わたしは、外国人で日本に来ている児童生徒に日本語を教えている。公立小・中学校に出向き、対象となる子どもの日本後能力に合わせて、カリキュラムを組み教えている。小学校1年生から、日本の教育を受けていると、かなり早く日本語を習得する。しかし、小学校2年以上だと、本人の努力がかなり求められる。ひらがな、カタカナを日本人の児童と一緒に学ぶ段階だと、まだいいのだが、いきなり漢字習得を求められる学年となると、厳しいものがある。

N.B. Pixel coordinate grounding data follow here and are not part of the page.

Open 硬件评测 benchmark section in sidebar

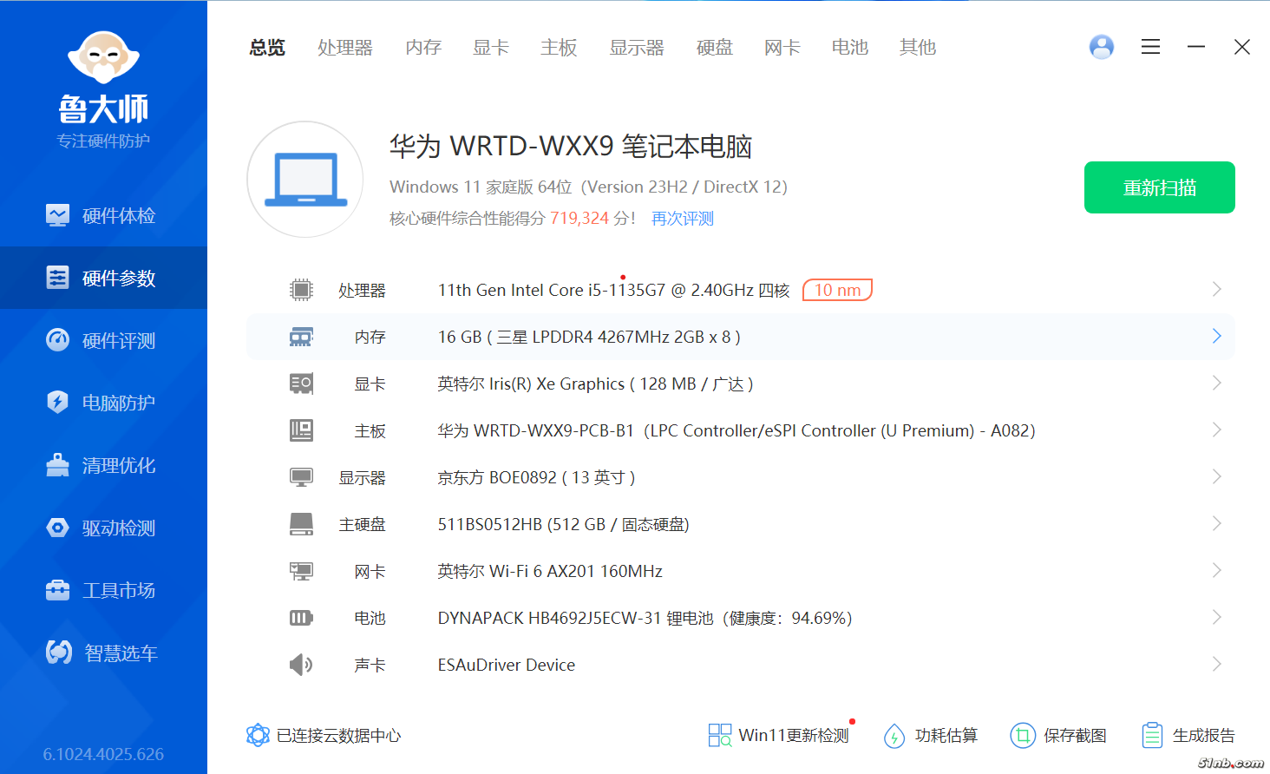point(102,340)
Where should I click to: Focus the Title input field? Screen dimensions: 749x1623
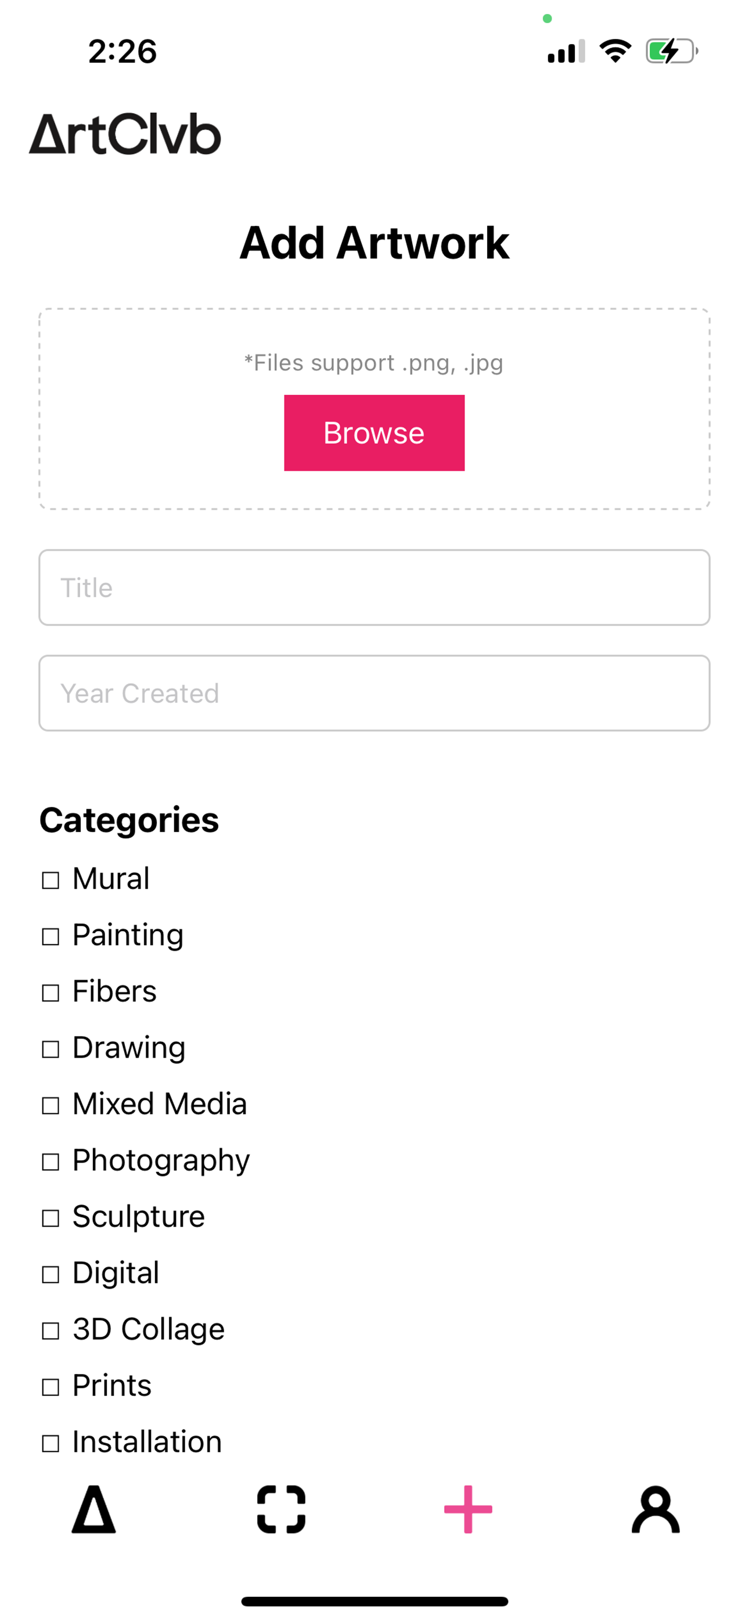coord(374,587)
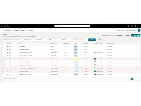
Task: Click the teal expand icon at top right
Action: (x=139, y=31)
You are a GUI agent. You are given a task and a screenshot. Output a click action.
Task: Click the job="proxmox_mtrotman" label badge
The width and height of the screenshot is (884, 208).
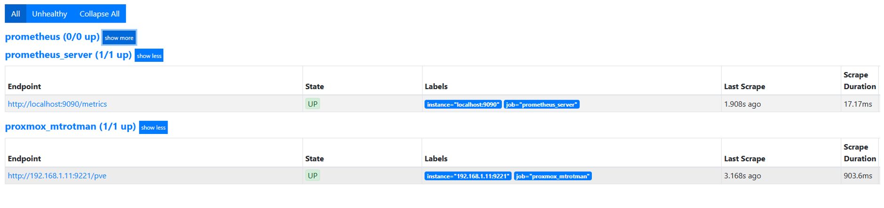(553, 176)
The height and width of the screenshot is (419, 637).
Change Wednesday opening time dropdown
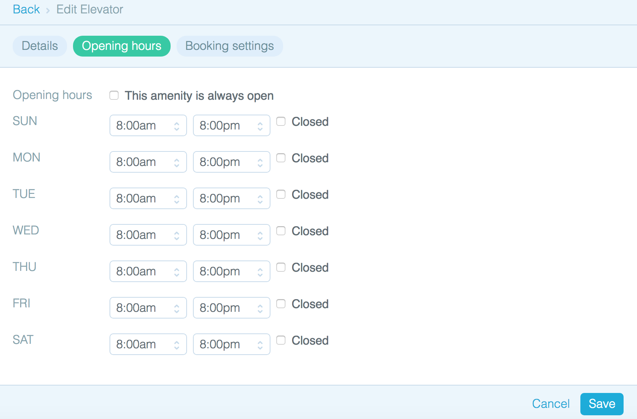coord(148,235)
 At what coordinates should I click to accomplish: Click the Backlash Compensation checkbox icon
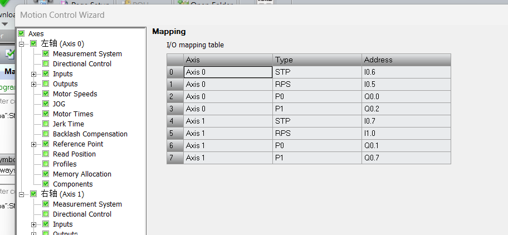coord(46,134)
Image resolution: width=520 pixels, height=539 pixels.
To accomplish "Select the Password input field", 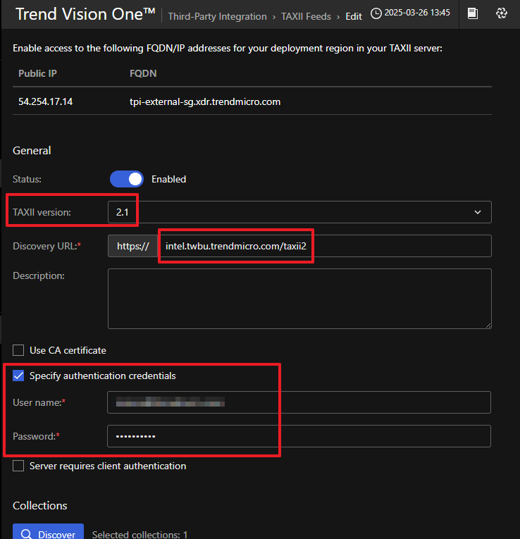I will click(x=299, y=436).
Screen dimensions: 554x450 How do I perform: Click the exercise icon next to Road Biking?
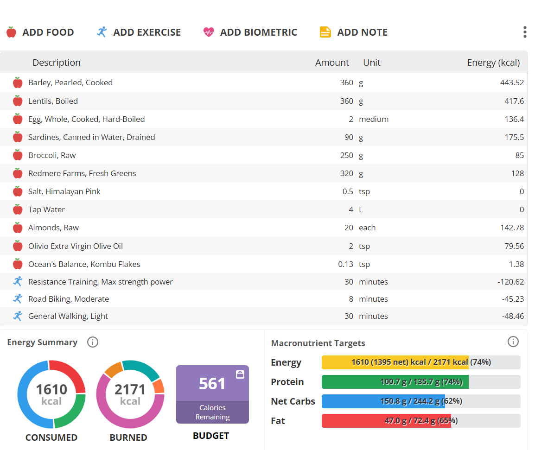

私の受け持つ外国人生徒の中に、やや不登校気味の中学生がいる。割と私の授業を楽しみにしてくれているようであり、同時にありがたいことだと思っている。先日の授業で、事業終わりのあいさつで「これで、授業をおわりにします。ありがとうございました。」というのがある。挨拶をしてから、わたしが、「ビサヤ語で“ありがとう”はなんだっけ?」ときくと、『Terima kasih』と教えてくれた。
学校にあまり来なくても、自分の国以外の言語に興味を持っていることがわかり、うれしい瞬間だった。彼女は、小学校1年生のときから、日本にいるわけではないので、日本語習得は難しいだろう。家にいることが多い彼女だけれど、自分の興味あることを見つけ、そのことに対しては貪欲に学んでいるのであれば、うれしいことだと思える瞬間だった。